Let's call that doubled understanding 'poetics'. What would a poetics of the under-finished be and what would it make possible? What if being under-finished in a conventional poetic sense was itself a different kind of finished-ness? The unpublished manuscript I mentioned is by the American critic Paul Stephens. It takes an unusual angle on an unusual set of practices: what Stephens calls 'minimal writing', in echo of the under-appreciated early poetry of Aram Saroyan, who's a key figure in Stephens’ survey. 'Minimal' can mean lots of things and, crudely put, that's the key point of Stephens' argument. As an aesthetic tradition, the 'very little' or 'just enough' could be polarised against the maximal, the 'as much as possible' or 'too much', pitching the the composition of the least possible significant expression against the gesture of excess. But that dichotomy is lazy. For example, minimal poems might repeat the same few words and so can be composed of lots of instances of the same few components.

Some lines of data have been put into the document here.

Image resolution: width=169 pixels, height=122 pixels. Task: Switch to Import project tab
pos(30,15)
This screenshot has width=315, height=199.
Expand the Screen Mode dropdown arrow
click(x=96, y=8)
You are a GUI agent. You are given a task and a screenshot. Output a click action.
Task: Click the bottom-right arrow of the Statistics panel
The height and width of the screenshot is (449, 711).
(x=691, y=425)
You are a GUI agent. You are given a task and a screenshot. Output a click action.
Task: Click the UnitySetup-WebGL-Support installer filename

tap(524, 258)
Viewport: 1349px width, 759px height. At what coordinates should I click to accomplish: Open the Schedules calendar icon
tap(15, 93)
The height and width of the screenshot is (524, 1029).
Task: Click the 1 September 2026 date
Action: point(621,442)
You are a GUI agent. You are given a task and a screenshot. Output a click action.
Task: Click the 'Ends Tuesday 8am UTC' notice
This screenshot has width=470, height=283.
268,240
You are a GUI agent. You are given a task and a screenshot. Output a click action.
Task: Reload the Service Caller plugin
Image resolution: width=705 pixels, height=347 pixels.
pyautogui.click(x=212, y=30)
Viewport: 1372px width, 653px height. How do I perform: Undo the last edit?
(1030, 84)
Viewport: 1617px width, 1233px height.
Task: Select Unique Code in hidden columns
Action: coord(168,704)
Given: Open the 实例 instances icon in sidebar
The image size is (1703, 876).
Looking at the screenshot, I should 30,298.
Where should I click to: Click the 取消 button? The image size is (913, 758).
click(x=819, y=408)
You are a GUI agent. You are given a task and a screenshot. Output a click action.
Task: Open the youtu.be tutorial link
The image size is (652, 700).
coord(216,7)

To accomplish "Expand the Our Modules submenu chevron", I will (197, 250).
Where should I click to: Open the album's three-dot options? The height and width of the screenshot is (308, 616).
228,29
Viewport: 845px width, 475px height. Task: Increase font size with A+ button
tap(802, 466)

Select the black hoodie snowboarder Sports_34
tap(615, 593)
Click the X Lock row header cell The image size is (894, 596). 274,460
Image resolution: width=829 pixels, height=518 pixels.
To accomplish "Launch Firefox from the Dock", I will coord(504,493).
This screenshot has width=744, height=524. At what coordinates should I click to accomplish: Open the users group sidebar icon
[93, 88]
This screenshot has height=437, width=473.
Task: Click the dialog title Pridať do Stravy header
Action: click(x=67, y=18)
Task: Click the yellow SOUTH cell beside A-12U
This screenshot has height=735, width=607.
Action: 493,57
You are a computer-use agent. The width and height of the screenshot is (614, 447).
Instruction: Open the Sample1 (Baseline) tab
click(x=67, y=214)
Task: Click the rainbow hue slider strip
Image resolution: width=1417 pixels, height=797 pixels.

What Stephens brilliantly develops is more nuanced and more rewarding. Minimal writing refuses the normal syntax of prose, the line and meter conventions of verse, and the grammar of a complete statement. It squeezes out components we might normally expect writing to exhibit, components that language normally requires to communicate meaning effectively. Literary minimalism elides the expected for the sake of concision and the chance to mean lots of things at the same time. Unlike the unfinished texts that Harle studies, the elisions of minimal writing are intentional. For Stephens, minimal poetry pushes to the limit how minimal a unit of language we need to develop a poetic reading, compressing the unit all the way down to one-word poems or even broken glyphs. Minimal poetry intentionally negates our expectations of the finished, the ready, the meaningful.

This extreme focus on what little remains as a poem's content tends to emphasise something often ignored: The visual and material presence of the poem when published, and the technologies involved in publishing it, are integral to the way we are inclined to read it. Stephens points to a classic example, the famous opening of John Ashbery's 1970 poem, 'The New Spirit':

I thought that if I could put it all down, that would be one way. And next the thought came to me that to leave all out would be another, and truer way.

clean-washed sea

The flowers were.

These are examples of leaving out. But, forget as we will, something soon comes to stand in their place.[i]

The gesture of minimisation, of 'leaving out', undoes the proper form of the sentence, 'The flowers were.' What were they? And what else might be missing: a preceding question; a possessive apostrophe? The integrity of any attempt to answer these questions and close the sentence properly is already undone by the playful improperness of the line's form, by its play with absence. It's finished and unfinished at the same time, yet still we try to figure a 'stand in'. The author's unfinished work of 'leaving out' makes the line behave aphoristically, offering its minimal content as an aperture for thinking. That aperture can't be closed and so always invites new readings, which in turn becomes the unfinished work of reading poetically.

Some people might still want to ask, why would anyone choose to read things that intentionally say as little as possible? Like Harle, Stephens' claim is not defensive. He doesn't repeat the cliche that 'less is more', or even that 'less is enough'. His book, Absence of Clutter: Minimal Writing as Art and Literature, which MIT will publish soon, is about less being itself. Minimal poetry gives the marks of writing new space and so allows words to do new forms of work. Likewise, the unfinished literatures that Harle explores are incomplete but are what they are, they remain and remain incomplete. What both projects inventively demonstrate is that the radical sufficiency of seemingly under-finished poetries require a different kind of reading, which in turn requires a different kind of poetics.

All of which is a very longwinded way of saying,

The flowers were.

The poems will.

[i] John Ashbery, Three Poems (New York: Viking, 1972), 3.